#### [Short exercise 1]
Reproduce the passage of the Absent Friends review starting at "Indeed, form and" and ending at "at song’s end.".
#### [Short exercise 2]
Pick up the Absent Friends review after its final sentence and keep writing it.

#### [Extract to read]
Regal, gorgeous, stunning, pomp-pop, Neil Hannon has outdone himself with a set of vividly dramatic imagery expertly applied on Absent Friends. Hannon "brings it" to Schubas on Friday, September 17th.

 

On the Divine Comedy’s aptly entitled Absent Friends, cinematic instrumentation—the unusual, evocative brand via plucked piano, congas, double bass, and a whole host of eardrum tickling by the Millennia Musicians—matches and underscores grand ideas and themes of love, loss, insanity, and the like as perfectly as the liner photos featuring Neil Hannon in a series of poses suggesting the darkest depths of romantic ennui.

 

A musical Valentine, Absent Friends works as both a title to Hannon’s newly solo venture and as a mini-dedication to everything he worships.  The entire album harkens to the Sixties via an overbearing Scott Walker style and the rollicking titular tribute to mythic heroes of the era like Jean Seberg and Steve McQueen.  A practical tour through people to whom he feels he shares an artistic affinity, Hannon outright howls “they drove poor Oscar to his grave” over the tune’s final and most exaggerated flourish.  

 

Indeed, form and content fuse seamlessly throughout the record as each tune’s music is appropriate to its subject matter.  “Come Home Billy Bird” features an annoyed protagonist.  The music is as trying and inexorable as his workaday life, wispy chorus arriving slightly louder, higher pitched, regularly, and downright existential.  This will repeat no matter how much the international business traveler tries to escape.  This is, in fact, just what happens as we find Billy stuck at his kid’s football game at song’s end.

#### [Supplied information]

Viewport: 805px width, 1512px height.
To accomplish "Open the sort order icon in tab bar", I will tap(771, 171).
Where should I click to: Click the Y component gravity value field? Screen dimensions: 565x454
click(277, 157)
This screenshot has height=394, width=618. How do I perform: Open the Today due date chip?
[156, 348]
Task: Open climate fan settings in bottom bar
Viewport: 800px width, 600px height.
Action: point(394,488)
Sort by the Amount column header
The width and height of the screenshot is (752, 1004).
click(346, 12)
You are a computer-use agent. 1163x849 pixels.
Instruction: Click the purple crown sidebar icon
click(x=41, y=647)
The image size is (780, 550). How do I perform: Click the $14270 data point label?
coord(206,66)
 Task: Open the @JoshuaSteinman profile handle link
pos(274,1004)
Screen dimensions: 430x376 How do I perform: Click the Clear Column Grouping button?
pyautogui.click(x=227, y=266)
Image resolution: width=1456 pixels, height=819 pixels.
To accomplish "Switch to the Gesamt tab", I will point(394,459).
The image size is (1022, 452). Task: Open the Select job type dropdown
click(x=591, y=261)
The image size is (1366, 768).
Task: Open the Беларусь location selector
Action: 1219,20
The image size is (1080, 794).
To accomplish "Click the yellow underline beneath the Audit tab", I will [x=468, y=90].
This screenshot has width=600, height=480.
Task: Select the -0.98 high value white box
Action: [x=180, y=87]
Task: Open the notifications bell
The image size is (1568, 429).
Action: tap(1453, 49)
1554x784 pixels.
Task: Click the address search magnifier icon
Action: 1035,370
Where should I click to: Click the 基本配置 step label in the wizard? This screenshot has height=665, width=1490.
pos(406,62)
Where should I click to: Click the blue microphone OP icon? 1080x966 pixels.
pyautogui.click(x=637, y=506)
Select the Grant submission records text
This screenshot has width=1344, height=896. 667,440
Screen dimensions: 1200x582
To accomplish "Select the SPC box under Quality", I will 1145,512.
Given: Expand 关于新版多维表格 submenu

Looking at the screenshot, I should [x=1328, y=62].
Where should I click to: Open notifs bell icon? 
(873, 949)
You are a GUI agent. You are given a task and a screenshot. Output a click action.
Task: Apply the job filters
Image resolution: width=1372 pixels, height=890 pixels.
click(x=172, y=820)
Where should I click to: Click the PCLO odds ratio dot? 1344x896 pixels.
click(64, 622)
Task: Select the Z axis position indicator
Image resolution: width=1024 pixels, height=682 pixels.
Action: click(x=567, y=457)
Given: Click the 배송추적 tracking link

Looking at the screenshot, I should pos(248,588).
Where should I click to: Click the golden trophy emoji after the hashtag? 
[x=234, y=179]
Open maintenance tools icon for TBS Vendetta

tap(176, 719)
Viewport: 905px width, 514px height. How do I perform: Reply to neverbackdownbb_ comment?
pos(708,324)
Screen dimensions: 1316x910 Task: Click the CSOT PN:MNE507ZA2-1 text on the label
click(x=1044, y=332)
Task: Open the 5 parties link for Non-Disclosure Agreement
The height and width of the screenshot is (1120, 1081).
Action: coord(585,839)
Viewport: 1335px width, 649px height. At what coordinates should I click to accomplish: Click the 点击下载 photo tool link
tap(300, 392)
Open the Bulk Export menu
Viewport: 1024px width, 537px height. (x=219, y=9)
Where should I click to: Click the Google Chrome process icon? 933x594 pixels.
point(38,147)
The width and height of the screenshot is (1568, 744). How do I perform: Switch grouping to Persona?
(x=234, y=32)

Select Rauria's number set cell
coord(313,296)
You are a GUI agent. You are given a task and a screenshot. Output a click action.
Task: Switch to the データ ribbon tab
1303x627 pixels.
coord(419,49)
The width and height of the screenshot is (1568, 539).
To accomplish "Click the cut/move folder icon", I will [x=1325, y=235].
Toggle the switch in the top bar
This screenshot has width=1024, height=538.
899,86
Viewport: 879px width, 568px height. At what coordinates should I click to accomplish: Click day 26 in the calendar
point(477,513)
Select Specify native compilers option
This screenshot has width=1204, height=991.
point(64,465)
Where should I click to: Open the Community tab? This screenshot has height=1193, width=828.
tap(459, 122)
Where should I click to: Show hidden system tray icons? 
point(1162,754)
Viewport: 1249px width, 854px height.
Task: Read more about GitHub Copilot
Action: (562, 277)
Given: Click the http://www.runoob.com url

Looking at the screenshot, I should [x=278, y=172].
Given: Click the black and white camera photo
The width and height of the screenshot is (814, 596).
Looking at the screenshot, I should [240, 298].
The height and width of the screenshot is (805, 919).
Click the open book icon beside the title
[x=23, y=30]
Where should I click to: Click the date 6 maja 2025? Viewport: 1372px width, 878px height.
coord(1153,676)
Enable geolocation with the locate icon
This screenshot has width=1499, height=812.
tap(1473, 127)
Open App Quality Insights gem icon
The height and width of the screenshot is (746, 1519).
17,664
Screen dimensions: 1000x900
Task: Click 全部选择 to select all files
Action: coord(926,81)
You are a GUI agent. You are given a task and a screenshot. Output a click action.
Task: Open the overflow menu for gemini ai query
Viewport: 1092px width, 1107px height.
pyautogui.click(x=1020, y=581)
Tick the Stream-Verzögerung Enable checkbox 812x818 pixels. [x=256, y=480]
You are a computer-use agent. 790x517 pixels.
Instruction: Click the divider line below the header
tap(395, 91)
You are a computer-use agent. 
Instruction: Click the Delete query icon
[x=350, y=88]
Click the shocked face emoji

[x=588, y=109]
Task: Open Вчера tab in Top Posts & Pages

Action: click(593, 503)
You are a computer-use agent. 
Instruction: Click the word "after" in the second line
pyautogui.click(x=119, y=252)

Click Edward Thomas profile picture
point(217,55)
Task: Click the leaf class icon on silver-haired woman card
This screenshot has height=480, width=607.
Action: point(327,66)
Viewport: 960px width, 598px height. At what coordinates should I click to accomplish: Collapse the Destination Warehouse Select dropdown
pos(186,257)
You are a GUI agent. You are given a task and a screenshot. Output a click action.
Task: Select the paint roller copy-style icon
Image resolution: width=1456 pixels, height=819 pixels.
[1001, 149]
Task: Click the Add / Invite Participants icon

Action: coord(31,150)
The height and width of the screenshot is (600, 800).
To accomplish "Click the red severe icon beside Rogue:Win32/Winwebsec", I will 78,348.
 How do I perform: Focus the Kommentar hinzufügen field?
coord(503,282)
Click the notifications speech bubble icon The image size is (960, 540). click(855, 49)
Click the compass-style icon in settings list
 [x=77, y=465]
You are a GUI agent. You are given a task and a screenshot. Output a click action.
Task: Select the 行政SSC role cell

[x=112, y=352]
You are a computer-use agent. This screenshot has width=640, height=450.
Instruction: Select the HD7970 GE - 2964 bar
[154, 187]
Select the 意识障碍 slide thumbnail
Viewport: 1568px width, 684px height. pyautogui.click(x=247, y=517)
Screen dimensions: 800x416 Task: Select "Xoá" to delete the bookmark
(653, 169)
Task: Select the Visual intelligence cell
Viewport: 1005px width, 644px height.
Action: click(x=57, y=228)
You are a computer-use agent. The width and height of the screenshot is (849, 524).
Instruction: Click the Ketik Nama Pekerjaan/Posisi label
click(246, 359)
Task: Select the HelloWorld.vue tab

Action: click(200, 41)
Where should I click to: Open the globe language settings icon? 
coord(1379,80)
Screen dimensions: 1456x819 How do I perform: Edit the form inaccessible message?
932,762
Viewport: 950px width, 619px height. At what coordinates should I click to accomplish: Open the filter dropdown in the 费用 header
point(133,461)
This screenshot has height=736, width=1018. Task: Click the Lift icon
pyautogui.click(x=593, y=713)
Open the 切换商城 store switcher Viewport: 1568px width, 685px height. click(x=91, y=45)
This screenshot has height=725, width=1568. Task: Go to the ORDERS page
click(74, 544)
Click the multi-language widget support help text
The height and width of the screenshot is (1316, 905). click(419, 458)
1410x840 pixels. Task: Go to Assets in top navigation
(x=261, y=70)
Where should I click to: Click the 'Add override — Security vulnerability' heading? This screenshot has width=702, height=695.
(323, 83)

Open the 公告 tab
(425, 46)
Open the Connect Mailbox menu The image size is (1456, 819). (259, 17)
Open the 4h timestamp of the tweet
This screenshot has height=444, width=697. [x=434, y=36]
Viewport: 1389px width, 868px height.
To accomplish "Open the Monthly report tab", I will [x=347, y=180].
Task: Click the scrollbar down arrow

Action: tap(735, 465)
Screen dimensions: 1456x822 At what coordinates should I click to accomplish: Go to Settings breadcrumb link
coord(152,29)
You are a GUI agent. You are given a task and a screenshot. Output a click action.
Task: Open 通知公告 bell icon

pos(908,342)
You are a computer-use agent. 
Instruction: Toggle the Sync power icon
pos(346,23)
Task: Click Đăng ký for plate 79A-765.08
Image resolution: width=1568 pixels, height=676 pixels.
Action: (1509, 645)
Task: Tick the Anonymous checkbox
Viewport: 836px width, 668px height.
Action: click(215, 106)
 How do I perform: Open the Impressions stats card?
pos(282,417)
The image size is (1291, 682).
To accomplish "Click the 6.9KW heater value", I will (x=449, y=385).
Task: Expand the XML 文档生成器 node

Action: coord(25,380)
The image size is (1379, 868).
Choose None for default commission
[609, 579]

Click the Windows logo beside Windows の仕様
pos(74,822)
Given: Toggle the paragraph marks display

#### [Expected answer 1]
Indeed, form and content fuse seamlessly throughout the record as each tune’s music is appropriate to its subject matter.  “Come Home Billy Bird” features an annoyed protagonist.  The music is as trying and inexorable as his workaday life, wispy chorus arriving slightly louder, higher pitched, regularly, and downright existential.  This will repeat no matter how much the international business traveler tries to escape.  This is, in fact, just what happens as we find Billy stuck at his kid’s football game at song’s end.

#### [Expected answer 2]
 

Tension abounds in any decent art and “Our Mutual Friend” is as heartbreaking as it is pissy.  A lovely raft of violins, cellos, tambourines, and flutes coupled with a dead faced delivery throws some serious irony towards the former chum and the ex, as Hannon spitefully summarizes, “wrapped around another lover/ No longer then is he our mutual friend”.  A minor symphony follows.  The tune winds down with a couple minutes of exquisitely orchestrated music granting plenty of time to imagine sarcasm softening to sorrow, betraying the depth of feeling over the trifling bitterness recently spouted.

 

Hannon’s plaintive baritone adds significance to the seemingly inane, a brooding foreshadowing which is exemplified by the morose “Leaving Today”.  The outset of the tune finds Hannon rhyming “crowing cock” with “my old clock” as he tries to wrestle from a lover who clings “like the dew”.  Ignoring the clichés for the moment and trusting his urgent, potent delivery leads to the heartbreaking “To say good-bye, it breaks my heart every single time” and the gorgeously cinematic “The city’s waking up./Dreams fizzle out like raindrops/Racing down the glass,/They blur the streetlamps as we pass”.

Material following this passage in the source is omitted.